PyTorch implementation
Opened this issue · 3 comments
Hi,
I am trying to implement your code in PyTorch.
I believe I implemented VAT loss accurately. But, I cannot get the same performance probably because I used a different ConvNet. When I try to replicate your convnet; namely: "conv-large" the network did not work at all. Here, I am copying my code for conv-large in PyTorch. I would appreciate if you can give me a feedback on what might be wrong.
Also, in the paper you are referring to the paper "Temporal Ensembling for Semi-Supervised Learning" for the network used in experiments. But, they are adding Gaussian noise in the first layer while I could not find noise in your implementation.
import torch.nn as nn
import torch.nn.functional as F
class conv_large(nn.Module):
def init(self):
super(conv_large, self).init()
self.lr = nn.LeakyReLU(0.1)
self.mp2_2 = nn.MaxPool2d(2, stride=2, padding=0)
self.drop = nn.Dropout(p = 0.5)
self.bn128 = nn.BatchNorm2d(128, affine=True)
self.bn256 = nn.BatchNorm2d(256, affine=True)
self.bn512 = nn.BatchNorm2d(512, affine=True)

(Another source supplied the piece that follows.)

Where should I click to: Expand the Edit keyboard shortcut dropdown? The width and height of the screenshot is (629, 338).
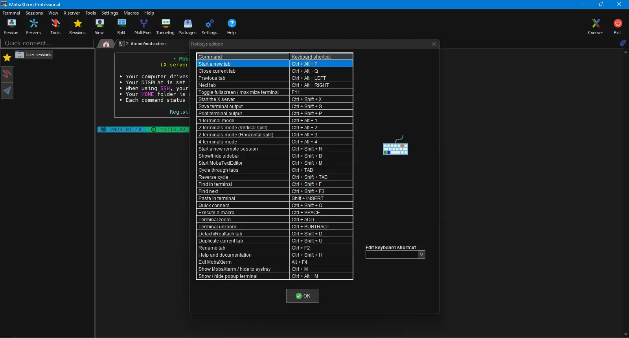(x=421, y=255)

self.conv3_128_3_1 = nn.Conv2d(3, 128, kernel_size=3, stride=1, padding=1);
self.conv128_128_3_1 = nn.Conv2d(128, 128, kernel_size=3, stride=1, padding=1);
self.conv128_256_3_1 = nn.Conv2d(128, 256, kernel_size=3, stride=1, padding=1);
self.conv256_256_3_1 = nn.Conv2d(256, 256, kernel_size=3, stride=1, padding=1);
self.conv256_512_3_1 = nn.Conv2d(256, 512, kernel_size=3, stride=1, padding=0);
self.conv512_256_1_1 = nn.Conv2d(512, 256, kernel_size=1, stride=1, padding=0);
self.conv256_128_1_1 = nn.Conv2d(256, 128, kernel_size=1, stride=1, padding=0);
self.avg = nn.AvgPool2d(6, ceil_mode=True) # global average pooling
self.fc = nn.Linear(128, 10)
def forward(self, x):
x = self.conv3_128_3_1(x);
x = self.bn128(x); x = self.lr(x)
x = self.conv128_128_3_1(x);
x = self.bn128(x); x = self.lr(x)
x = self.conv128_128_3_1(x); x = self.bn128(x); x = self.lr(x)
x = self.mp2_2(x);
x = self.drop(x)
x = self.conv128_256_3_1(x);
x = self.bn256(x);
x = self.lr(x)
x = self.conv256_256_3_1(x);
x = self.bn256(x); x = self.lr(x)
x = self.conv256_256_3_1(x);
x = self.bn256(x); x = self.lr(x)
x = self.mp2_2(x);
x = self.drop(x)
x = self.conv256_512_3_1(x);
x = self.bn512(x); x = self.lr(x)
x = self.conv512_256_1_1(x);
x = self.bn256(x); x = self.lr(x)
x = self.conv256_128_1_1(x);
x = self.bn128(x); x = self.lr(x)
x = self.avg(x)
x = x.view(x.size(0),-1)
x = self.fc(x)
return x
Hi,
You use the same instance of nn.BatchNorm2d
within different layers.
I am not familiar with PyTorch implementation of BN well, but I think you should use a different instance of BN for each layer.
That seems to be the mistake. Thanks for your reply.
@reachablesa Hi reachablesa, I want to implement this code in PyTorch, but when i compute the r_vadv, it is always 0,could you show me your Pytorch code? thanks !